On the issue of accessing and reviewing the Field Testing reports, ACEP did note in our survey response that we have heard from some of our members that they had difficulty accessing their group’s field test report. It was also difficult to figure out the appropriate person responsible for pulling the reports and whether they should use the group or individual report for feedback.

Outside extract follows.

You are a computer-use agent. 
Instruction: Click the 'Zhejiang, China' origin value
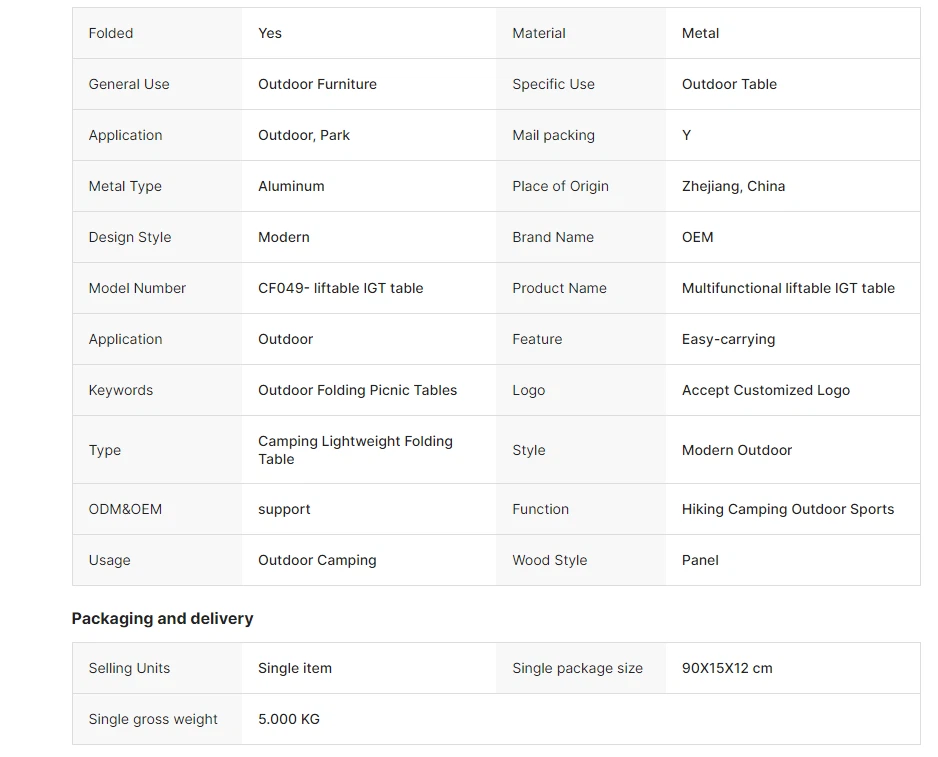[733, 186]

Now, what happens once the Field Testing process ends? Remember, the ultimate goal is for the measure to be incorporated into the Merit-based Incentive Payment System (MIPS) and the emergency medicine MIPS Value Pathway (MVP) that CMS approved for MIPS reporting. If Acumen and CMS keep the deadline at Friday (February 25), the next step is for Acumen and the expert panel to reconvene in March to review the input received during the Field Testing period and consider whether or not they need to make any changes to the emergency medicine cost measure and/or the cost measure feedback report. Obviously, based on our major comments stated above, we do hope that Acumen and CMS make some changes to the measure. Once the measure has been finalized by Acumen and CMS, it will go through an extensive endorsement and approval process, most likely starting with the Measure Applications Partnership (MAP) review process. The MAP is a public-private partnership convened by The National Quality Forum (NQF) that provides multi-stakeholder input to CMS on performance measures (including cost measures). CMS also must officially propose the measure in the annual Physician Fee Schedule (PFS) and Quality Payment Program (QPP) proposed regulation, receive and incorporate any public comments from the reg’s 60-day public comment period, and then finalize the measure in the PFS and QPP final reg.

That is indeed many steps! Given the extensive process the cost measure goes through before it is finalized, it may not be incorporated into the MIPS program or the emergency medicine MVP until 2024—although the exact timeline is a bit unclear at this point. I will definitely keep you updated as the cost measure is further refined and goes through the various steps of the approval process.